How one downtown rebounded from the pandemic, even as others struggle
BY ASH-HAR QURAISHI, AMY CORRAL, RYAN BEARD

MARCH 7, 2023 / 6:00 AM / CBS NEWS

https://www.cbsnews.com/news/san-die...ties-struggle/

Quote:
At the onset of the pandemic in the spring of 2020, downtowns across the country emptied out. Soft lockdowns, office closures and a massive shift to remote work meant businesses in the urban core that were traditionally dependent on the daily foot traffic of commuters were at risk of financial ruin.

In San Diego, a downtown economy dependent on tourism and convention-goers, restaurant owners were bracing for the worst.
Quote:
The city's downtown rebound is something of an anomaly. Many cities are struggling to entice remote workers and residents back to the urban core.

New data from researchers at the University of California, Berkeley and the University of Toronto indicates that most American downtowns are still struggling.

"We started the study early in the pandemic, as we noticed folks departing actually in New York City," said Karen Chapple, professor emerita of city and regional planning at UC Berkeley and the study's lead author. "That was our first case that we looked at was the New York City, the metropolitan area, realizing that folks were leaving for the exurbs, for rural small towns all over the region."

Chapple and her team analyzed those patterns using cell phone data in 62 downtowns. They studied how much activity there was before, during and after the pandemic.

"It's a very significant number of pings all over North America that we were able to collect, about 18 million pings," she said. "We record all kinds of activity, and that's what makes it better than, say, those office footfall indicators or office vacancy rates, which are only looking at office workers. We're looking at everybody who comes downtown."

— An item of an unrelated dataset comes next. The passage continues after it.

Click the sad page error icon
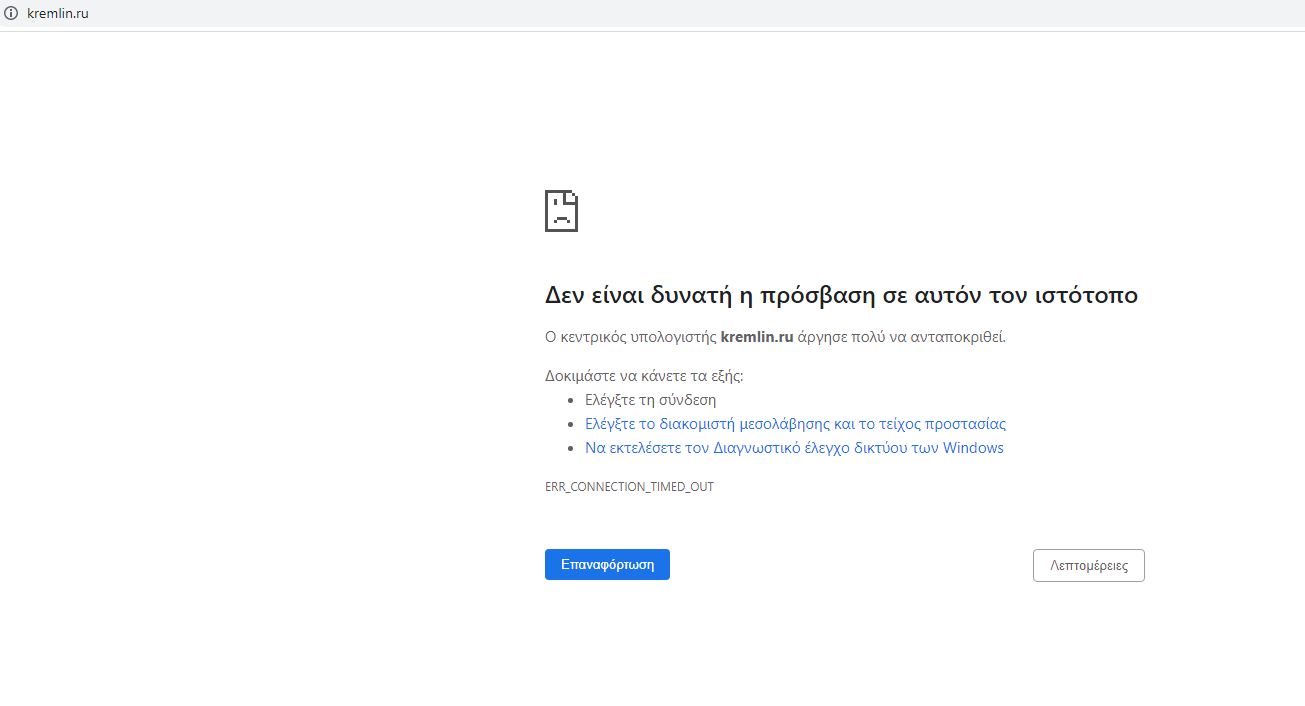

San Diego, it turns out was near the top of the list by the end of 2022 — recovering 99% of its pre-pandemic activity.

"What San Diego did right is it made a 24/7 city," said Chapple.

That resiliency was due in part to economic plans that started long before COVID.

"There's decades of planning and a lot of thought that's gone into it. And that has made San Diego one of the most resilient cities in North America," said Chapple.
Quote:
One strategy that seems to have paid off was having a diverse job sector that continued to bring employees into their downtown workplaces. San Diego's downtown industries included food services, accommodations, education, and health care.

"Like they said about Bill Clinton, 'It's the economy, stupid,' because if you have the right mix of sectors, you're doing pretty well right now. But if you were too specialized, you might be suffering," said Chapple.

San Diego didn't over-specialize, whereas tech heavy cities ended up flatlining since many "techies" now work remotely.

"San Francisco might have been able to come back," she said. "It had a compromised hybrid work situation with its tech sector. But now it's going through the layoffs, and that's what's happening in in Los Angeles and Seattle and Portland and a few other tech places too."